Sitting has never worked out politically for this government, and unless it can get its two rebel senators and two Hanson senators to lift its boycott over government legislation – they end the state’s vaccine mandate. are opposed to refusing to – and are pacifying the other rebels, who the law had struggled would not get through.

Queensland Liberal Gerard Reinick, asked on Thursday whether he would continue his boycott next year, said it would depend on what the federal government did on the mandate between now and then. Hanson’s spokesperson had a similar message.

The draft sitting calendar for 2022, released this week, features the return of parliament in February and the budget for March 29. Morrison could always tear it down in favor of the March election but he would clearly prefer a budget to prepare him for the May election.

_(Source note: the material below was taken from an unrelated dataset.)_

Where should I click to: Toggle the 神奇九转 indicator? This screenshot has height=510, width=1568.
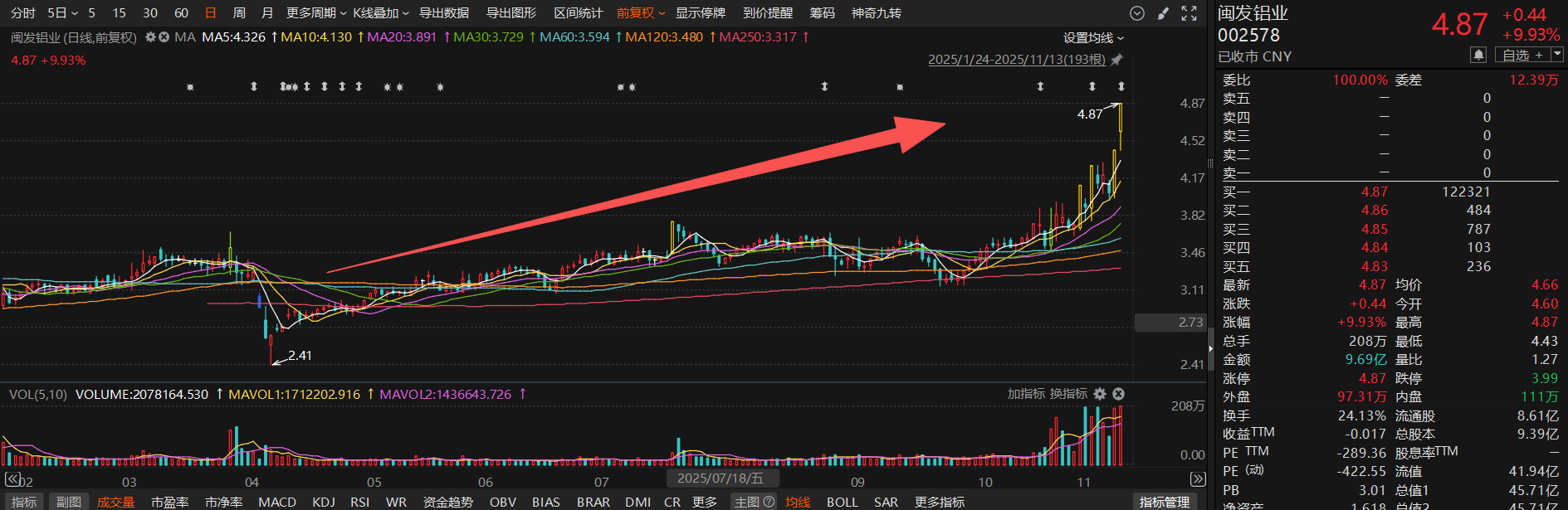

But Health Minister Greg Hunt and former minister Christian Porter were taking no chances, this week both announcing they were not running again.

It could be an important week – in a bad way – but talks will suddenly change on Friday, when Labor finally releases its much-anticipated climate policy.

It’s clearly saying it’s a big day for the opposition, which has sparked internal debate over whether to make policy a smaller target (only slightly different from government) or to do something bold, increase discrimination. for the climate issue.

On Sunday, Anthony Albanese will hold a rally with a potential and a policy announcement.

“We’ll make sure we’re kicking off with the wind in the fourth quarter,” Albanese likes to say. Between now and mid-December, when he intends to go on vacation, the crowd will be watching how well the opposition leader juggles boot and ball.

This article is republished from – The Conversation – Read the – original article.